Saya hanya menanggapi dengan senyuman. Justru saya kagum dan bahagia dengan apa yang dia capai sekarang. Tak menyangka saja, sosok yang sering kena bully itu bisa menjelajahi ibukota dengan mandiri lagi percaya diri. Sesuatu yang tak terpikirkan.

Padahal sewaktu sekolah saya yang paling ambisius merantau ke ibukota. Pergi mengejar cita-cita ke sana. Dia pasti tahu itu, tapi nasib berbaik hati untuk mengantar dia ke sana dan membuah betah saya di kota kelahiran. 

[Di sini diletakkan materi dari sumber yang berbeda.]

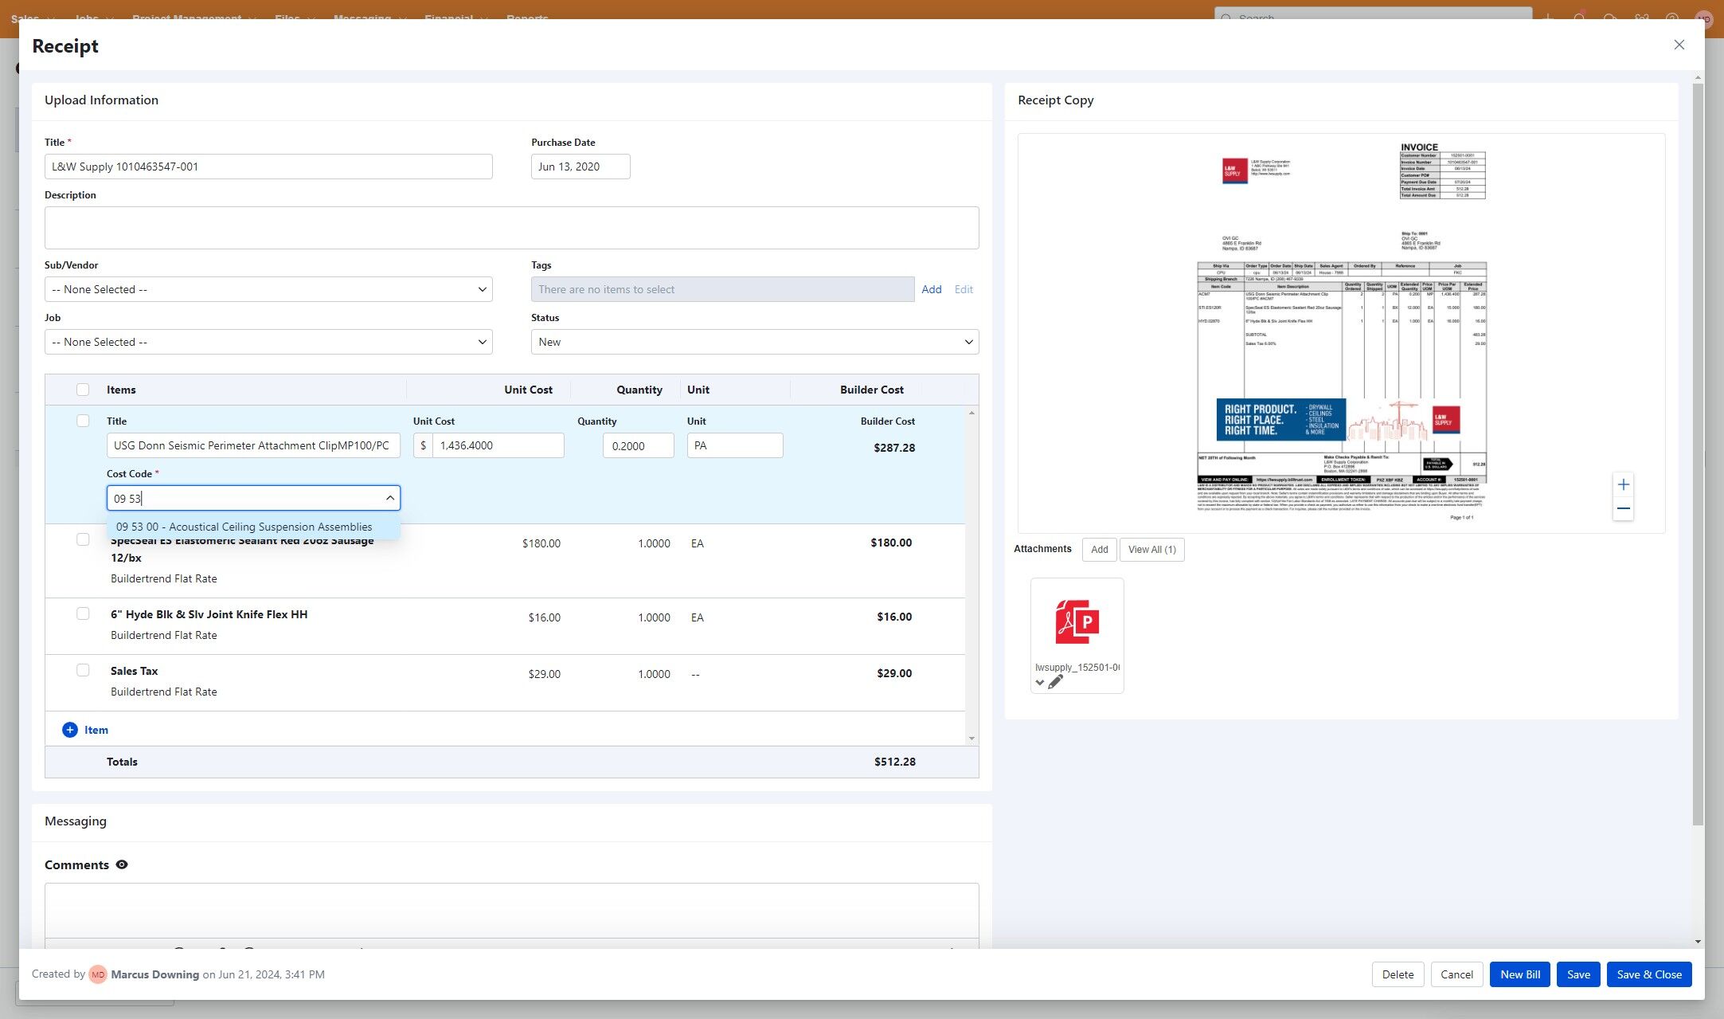Click the pencil edit icon under attachment
The width and height of the screenshot is (1724, 1019).
(x=1055, y=682)
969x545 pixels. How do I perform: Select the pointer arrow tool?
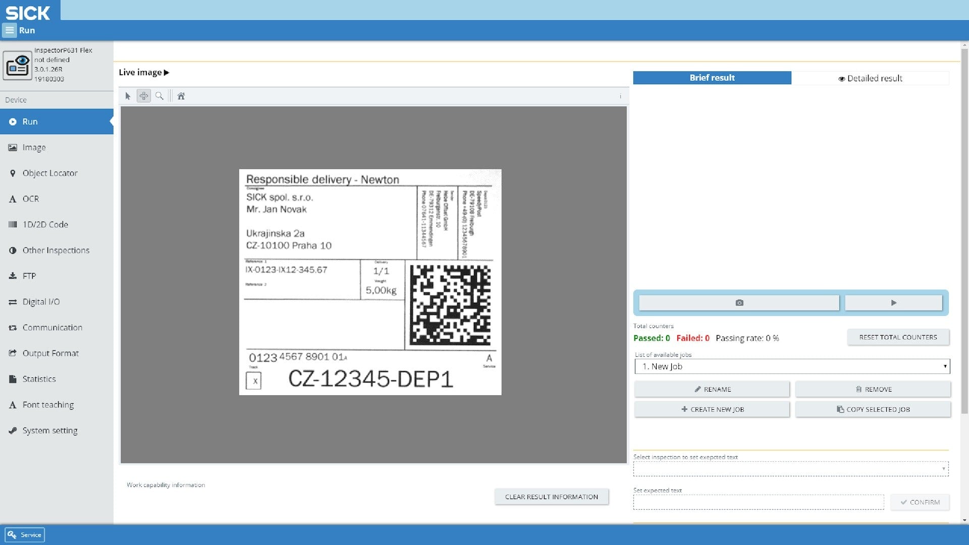[x=128, y=96]
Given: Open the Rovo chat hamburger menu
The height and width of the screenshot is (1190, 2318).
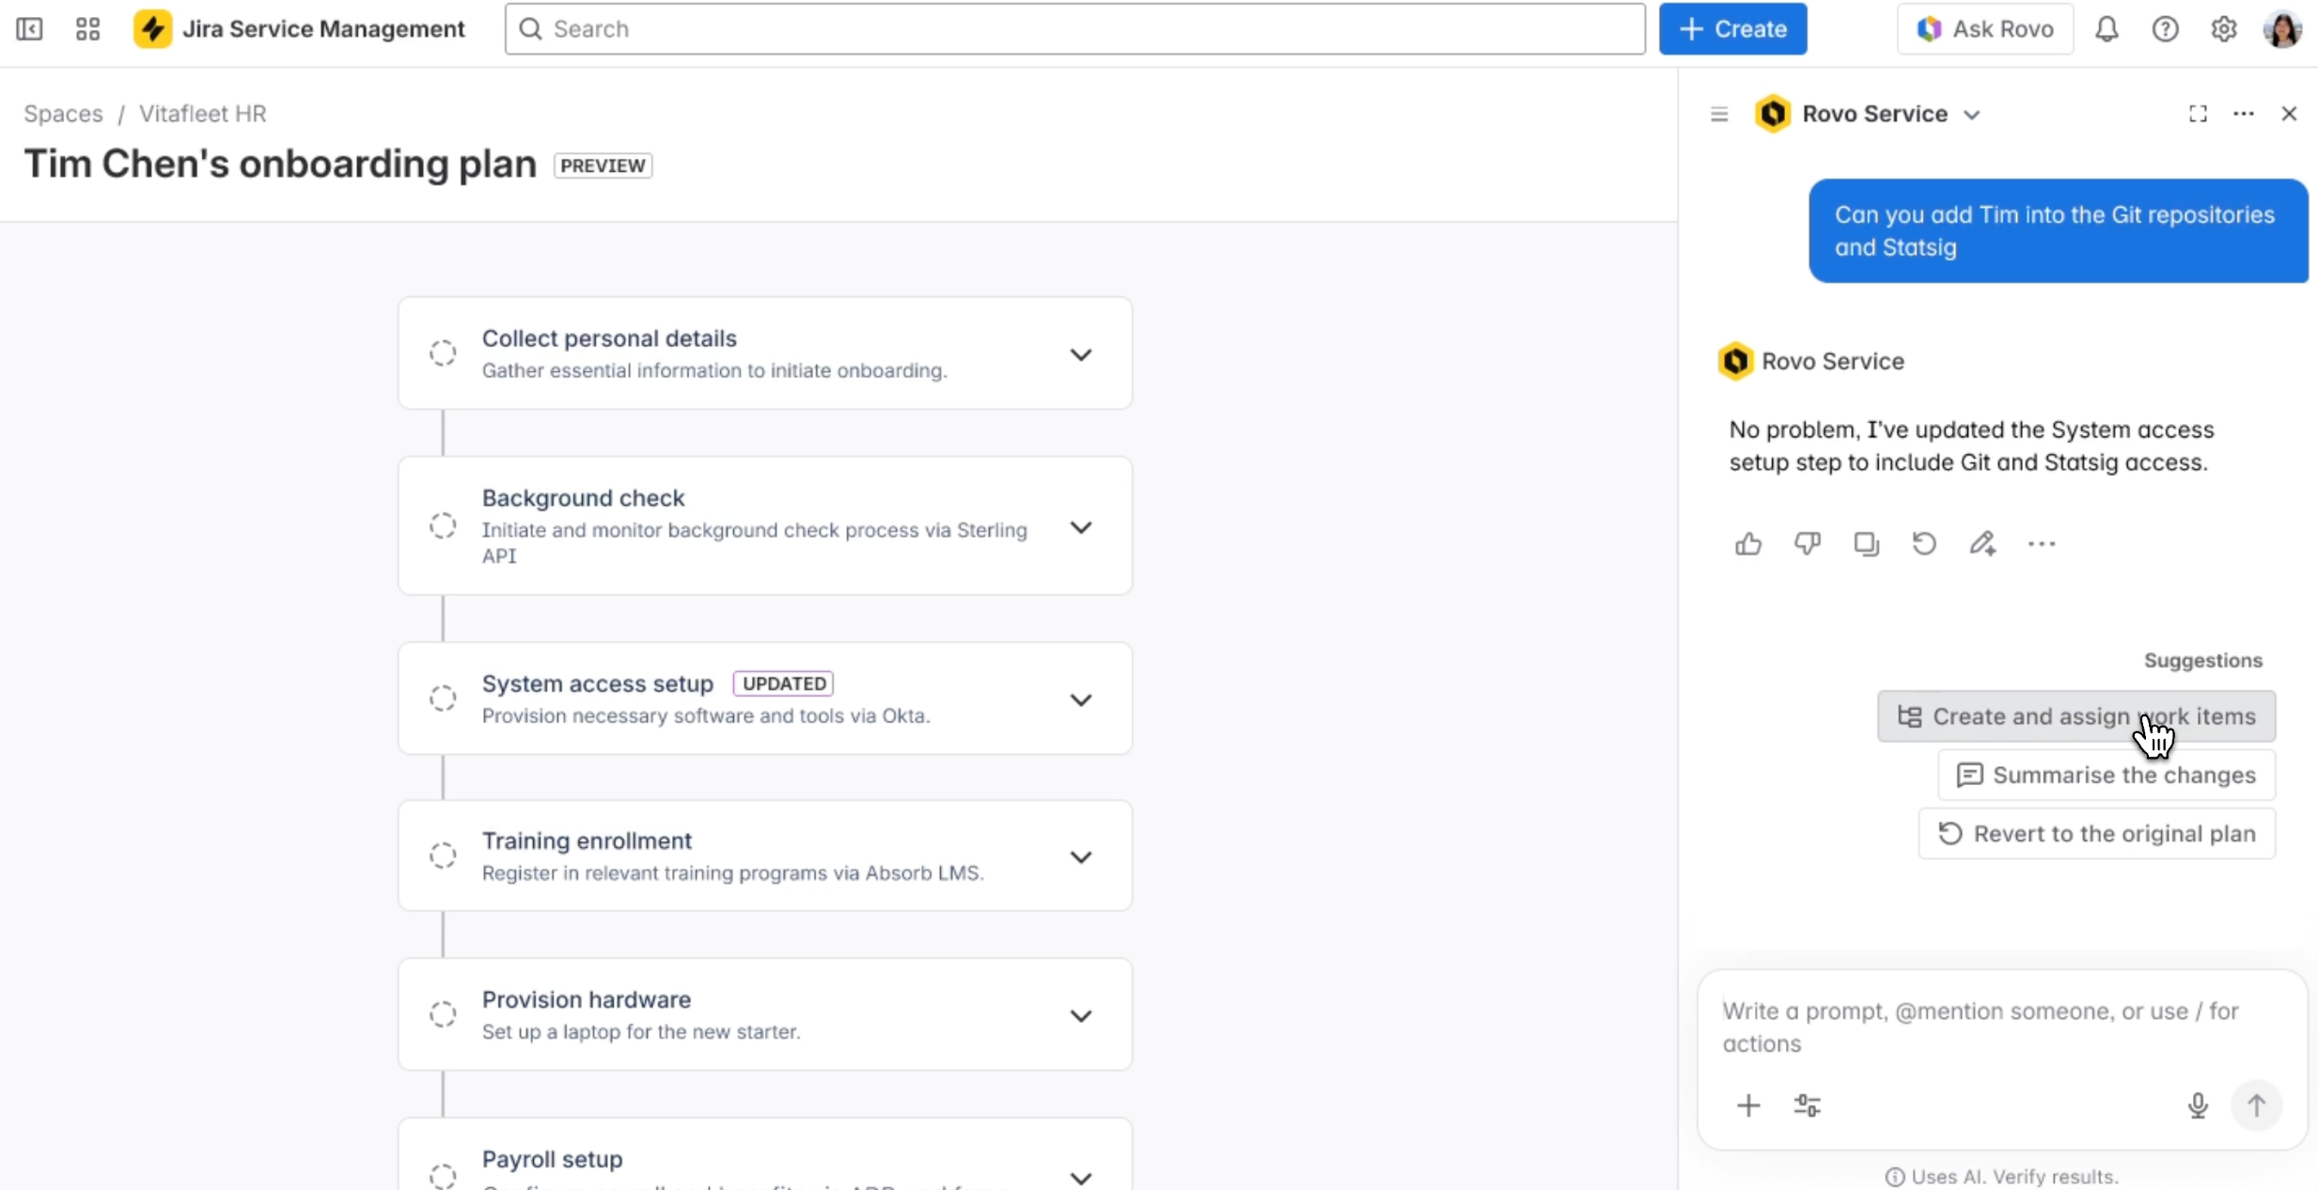Looking at the screenshot, I should tap(1719, 114).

Dulu dan sekarang bebeda, kita hanya bisa merencanakan. Tetap Allah yang menentukan nasib kita bagaimana nantinya. Pastinya pun sama. Poin pentingnya bukan itu, tetapi bagaimana dengan posisi kita di mana saja bisa makin dekat dengan-Nya dan buat hari kita tentram. Tidak mudah terkapar oleh angan semu tanpa makna apa-apa. 

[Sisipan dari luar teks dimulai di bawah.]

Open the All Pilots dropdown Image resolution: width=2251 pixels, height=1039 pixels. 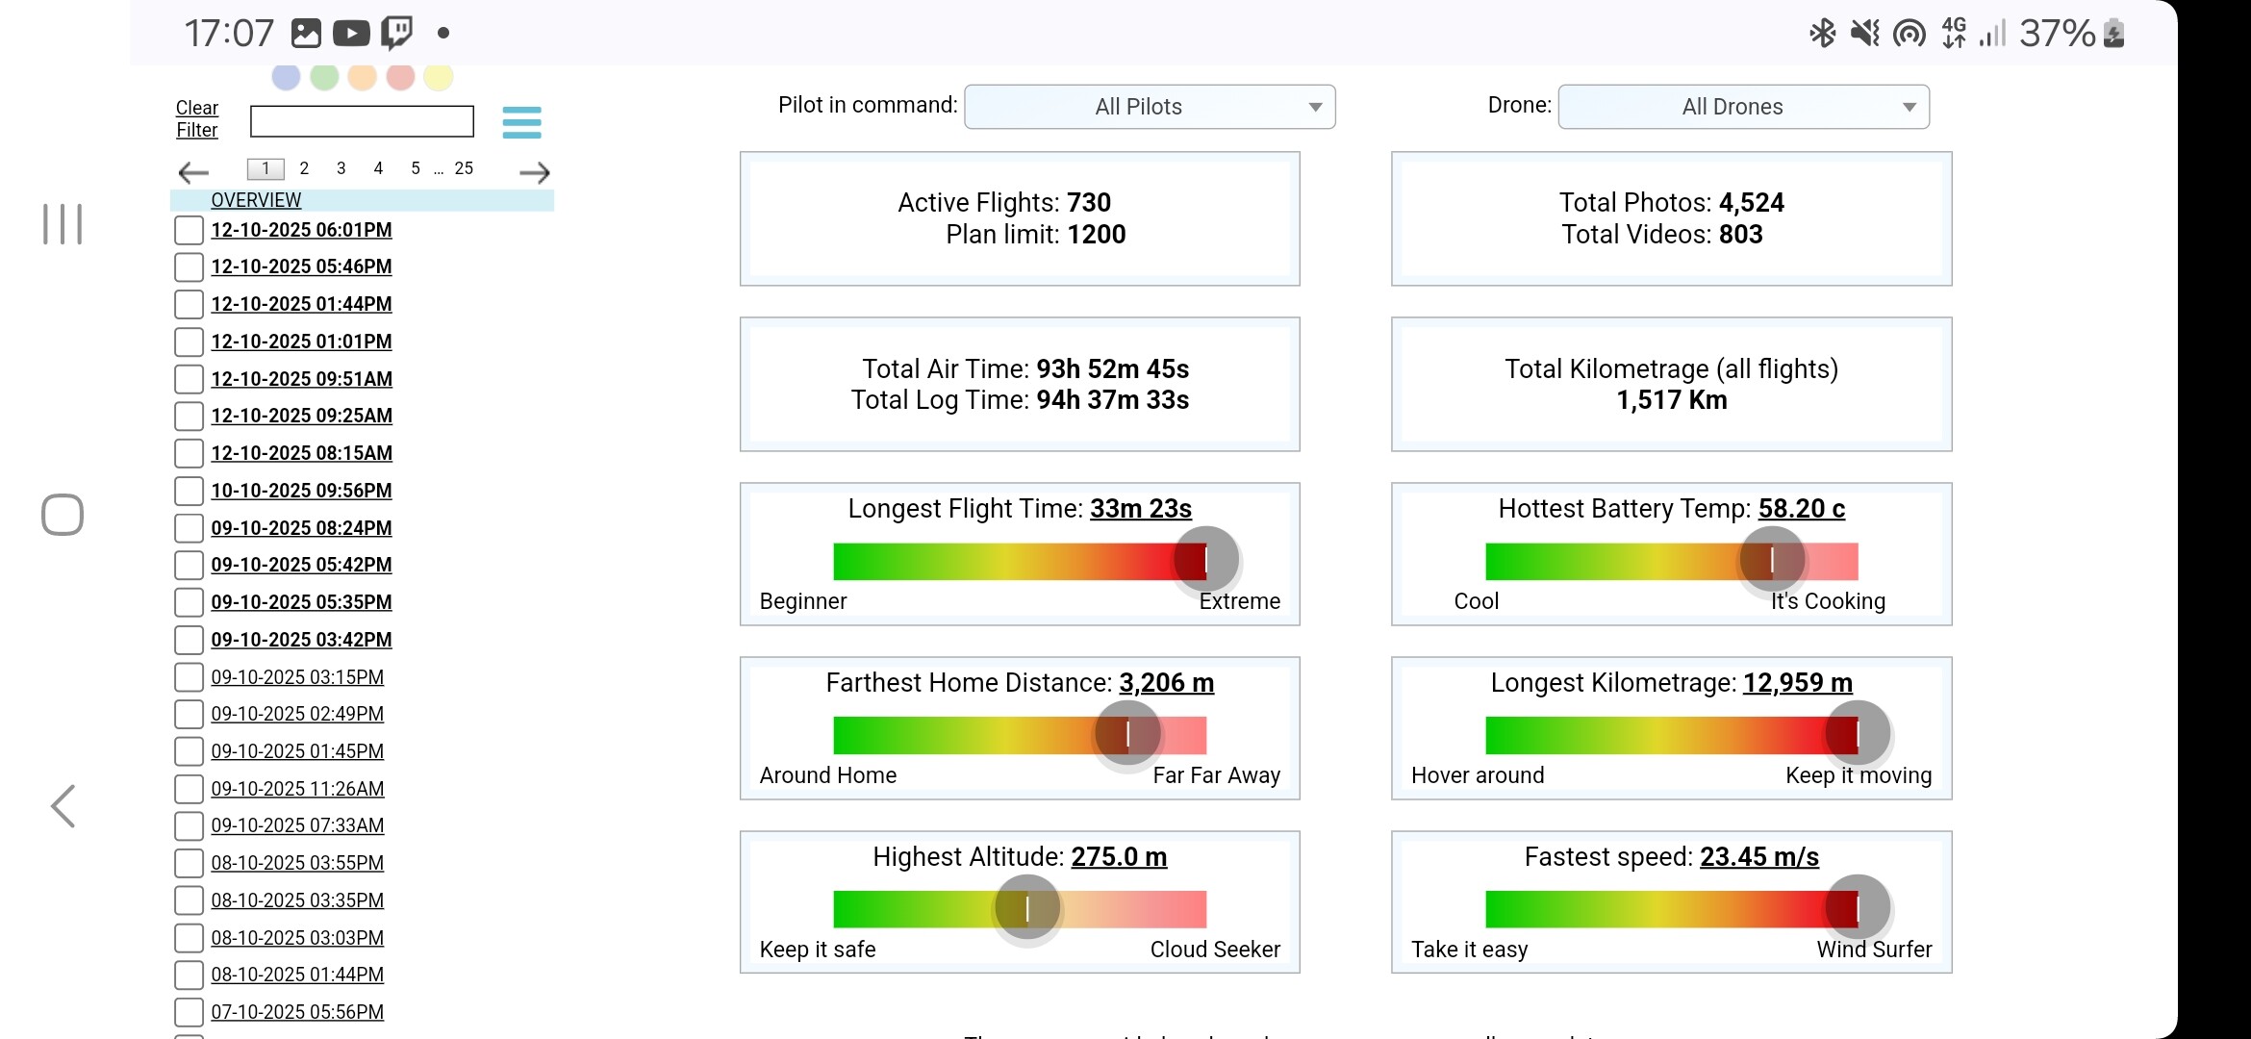(x=1150, y=107)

Inilah jalan kita Zi, kamu di sana dan saya di sini. Bukan untuk pamer siapa yang paling sukses, dan apa saja yang sudah didapatkan. Sejatinya, kita harus mensyukuri apa yang Allah beri dan menjadikan ini ladang pahala. Menyebar kebaikan di mana saja. Semakin sukses kita makin banyak kebaikan kita lakukan. Begitu loh rumusnya... setujukan? *idih maksa! Hahaha (*)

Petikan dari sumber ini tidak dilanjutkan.